KATA PENGANTAR
Sesuai dengan Undang-Undang Republik Indonesia Nomor 25 Tahun 2004 tentang Sistem Perencanaan Pembangunan Nasional,
Rencana Strategis (Renstra) Kementerian Pekerjaan Umum 2010 – 2014 disebut pula sebagai Rencana Pembangunan Jangka
Menengah (RPJM) Kementerian/Lembaga dan merupakan dokumen perencanaan Kementerian Pekerjaan Umum untuk periode 5
(lima) tahun. Renstra Kementerian Pekerjaan Umum memuat visi, misi, tujuan, strategi, kebijakan, program, dan kegiatan
pembangunan sesuai dengan tugas dan fungsi Kementerian Pekerjaan Umum yang disusun dengan berpedoman pada Rencana
Pembangunan Jangka Menengah Nasional (RPJMN) 2010 – 2014 yang telah ditetapkan melalui Peraturan Presiden Nomor 5
Tahun 2010 pada tanggal 20 Januari 2010.
Direktorat Jenderal Bina Marga telah menyusun Renstra Direktorat Jenderal Bina Marga 2010 – 2014 yang merupakan bagian dari penjabaran Renstra Kementerian Pekerjaan Umum. Renstra ini memuat visi, misi, tujuan, strategi, kebijakan, program, dan kegiatan pembangunan sesuai dengan tugas dan fungsi Direktorat Jenderal Bina Marga yang disusun dengan berpedoman pada RPJMN 2010 – 2014 untuk sektor jalan.
Penyelenggaraan jalan nasional oleh Direktorat Jenderal Bina Marga untuk periode pembangunan tahun 2010 – 2014 memiliki visi “Terwujudnya sistem jaringan jalan yang handal, terpadu dan berkelanjutan di seluruh wilayah nasional untuk mendukung pertumbuhan ekonomi dan kesejahteraan sosial”. Adapun misi yang diemban adalah: (1) Mewujudkan jaringan Jalan Nasional yang berkelanjutan dengan mobilitas, aksesibilitas dan keselamatan yang memadai; (2) Mewujudkan jaringan Jalan Nasional bebas hambatan antar-perkotaan dan di kawasan perkotaan; dan (3) Memfasilitasi agar kapasitas Pemerintah Daerah meningkat dalam menyelenggarakan jalan daerah.

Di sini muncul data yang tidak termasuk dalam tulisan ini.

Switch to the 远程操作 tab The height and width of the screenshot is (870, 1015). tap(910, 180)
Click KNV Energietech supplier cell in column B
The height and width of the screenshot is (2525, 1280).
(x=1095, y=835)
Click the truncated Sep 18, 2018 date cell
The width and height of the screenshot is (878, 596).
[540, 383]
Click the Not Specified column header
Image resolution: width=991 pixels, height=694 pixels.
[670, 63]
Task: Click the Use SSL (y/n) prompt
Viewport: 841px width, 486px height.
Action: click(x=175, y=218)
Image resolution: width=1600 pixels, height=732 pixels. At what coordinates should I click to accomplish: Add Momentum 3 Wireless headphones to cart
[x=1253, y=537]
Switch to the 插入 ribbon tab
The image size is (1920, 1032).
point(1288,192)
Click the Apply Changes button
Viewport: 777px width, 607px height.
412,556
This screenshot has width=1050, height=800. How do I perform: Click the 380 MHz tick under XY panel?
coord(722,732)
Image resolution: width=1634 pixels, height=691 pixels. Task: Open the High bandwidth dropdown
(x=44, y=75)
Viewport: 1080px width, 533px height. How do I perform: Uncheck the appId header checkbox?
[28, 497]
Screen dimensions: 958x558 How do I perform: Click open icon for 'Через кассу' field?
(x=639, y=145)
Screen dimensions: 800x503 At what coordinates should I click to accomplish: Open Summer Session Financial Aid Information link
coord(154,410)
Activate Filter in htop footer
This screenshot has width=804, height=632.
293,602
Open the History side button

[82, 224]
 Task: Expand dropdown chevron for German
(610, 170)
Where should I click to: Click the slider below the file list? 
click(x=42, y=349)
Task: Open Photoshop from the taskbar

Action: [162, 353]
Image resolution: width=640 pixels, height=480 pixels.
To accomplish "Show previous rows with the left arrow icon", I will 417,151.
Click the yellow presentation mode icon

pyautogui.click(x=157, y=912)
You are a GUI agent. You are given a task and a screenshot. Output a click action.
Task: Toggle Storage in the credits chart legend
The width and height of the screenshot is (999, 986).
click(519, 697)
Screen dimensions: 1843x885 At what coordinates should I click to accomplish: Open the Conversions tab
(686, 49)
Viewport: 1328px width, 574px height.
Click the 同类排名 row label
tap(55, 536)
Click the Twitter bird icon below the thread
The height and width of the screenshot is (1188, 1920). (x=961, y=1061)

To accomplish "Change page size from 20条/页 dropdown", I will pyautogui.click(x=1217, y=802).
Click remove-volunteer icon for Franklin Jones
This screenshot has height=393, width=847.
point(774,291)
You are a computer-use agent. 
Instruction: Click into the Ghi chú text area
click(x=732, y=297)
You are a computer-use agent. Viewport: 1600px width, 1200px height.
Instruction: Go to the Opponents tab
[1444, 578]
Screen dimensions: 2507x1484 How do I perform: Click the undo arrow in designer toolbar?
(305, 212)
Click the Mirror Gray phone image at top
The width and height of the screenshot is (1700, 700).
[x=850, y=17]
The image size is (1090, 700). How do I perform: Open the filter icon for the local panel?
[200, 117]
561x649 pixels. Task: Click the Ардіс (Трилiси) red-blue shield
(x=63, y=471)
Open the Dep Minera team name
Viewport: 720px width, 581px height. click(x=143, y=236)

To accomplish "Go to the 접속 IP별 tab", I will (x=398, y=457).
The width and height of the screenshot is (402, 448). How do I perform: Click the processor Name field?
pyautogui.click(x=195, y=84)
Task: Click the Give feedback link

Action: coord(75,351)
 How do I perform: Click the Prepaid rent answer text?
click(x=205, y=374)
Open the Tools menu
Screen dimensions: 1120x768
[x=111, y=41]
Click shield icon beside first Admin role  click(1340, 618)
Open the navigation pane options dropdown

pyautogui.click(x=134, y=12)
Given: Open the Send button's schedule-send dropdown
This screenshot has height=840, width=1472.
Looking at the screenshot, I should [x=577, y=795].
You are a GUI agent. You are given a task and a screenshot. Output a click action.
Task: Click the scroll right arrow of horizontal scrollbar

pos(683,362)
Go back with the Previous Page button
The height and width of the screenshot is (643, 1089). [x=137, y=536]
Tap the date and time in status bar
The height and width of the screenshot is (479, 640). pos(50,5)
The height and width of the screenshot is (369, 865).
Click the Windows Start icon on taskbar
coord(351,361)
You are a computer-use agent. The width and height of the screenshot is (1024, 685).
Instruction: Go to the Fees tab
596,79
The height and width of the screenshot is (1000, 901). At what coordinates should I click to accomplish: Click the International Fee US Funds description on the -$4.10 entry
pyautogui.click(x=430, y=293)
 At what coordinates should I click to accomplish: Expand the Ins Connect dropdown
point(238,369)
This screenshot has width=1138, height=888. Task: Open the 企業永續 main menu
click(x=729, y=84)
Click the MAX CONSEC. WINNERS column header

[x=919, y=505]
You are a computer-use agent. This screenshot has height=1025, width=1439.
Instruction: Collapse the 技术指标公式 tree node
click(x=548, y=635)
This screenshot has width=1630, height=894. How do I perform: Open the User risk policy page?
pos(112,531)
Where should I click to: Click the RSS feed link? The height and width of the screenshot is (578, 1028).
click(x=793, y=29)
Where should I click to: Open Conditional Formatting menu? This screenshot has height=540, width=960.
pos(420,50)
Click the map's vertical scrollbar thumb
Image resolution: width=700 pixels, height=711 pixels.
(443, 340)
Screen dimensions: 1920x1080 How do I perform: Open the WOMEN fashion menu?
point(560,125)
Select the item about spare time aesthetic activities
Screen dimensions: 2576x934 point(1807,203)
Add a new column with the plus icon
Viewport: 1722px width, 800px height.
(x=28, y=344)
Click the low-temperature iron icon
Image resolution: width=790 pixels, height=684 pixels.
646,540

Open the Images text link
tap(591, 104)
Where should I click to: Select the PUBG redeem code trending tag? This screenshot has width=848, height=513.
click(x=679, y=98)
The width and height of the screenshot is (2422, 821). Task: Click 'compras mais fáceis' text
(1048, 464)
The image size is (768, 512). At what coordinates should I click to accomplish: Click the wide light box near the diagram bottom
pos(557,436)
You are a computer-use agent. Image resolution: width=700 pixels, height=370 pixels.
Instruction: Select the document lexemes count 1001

Sebagai penjabaran atas Visi dan Misi Direktorat Jenderal Bina Marga, maka ditetapkan Tujuan dan Sasaran Strategis and Rinci untuk mencapainya. Sasaran utama yang ingin dicapai antara lain yaitu prosentase jaringan jalan dalam kondisi mantap meningkat menjadi 94%, penurunan waktu tempuh rata-rata antar Pusat Kegiatan Nasional sebesar 5%, panjang penambahan lajurkilometer sebesar 13.000 lajur-kilometer, panjang peningkatan kapasitas jalan sebesar 19.370 kilometer, serta panjang penambahan jaringan jalan bebas hambatan sebesar 700 kilometer.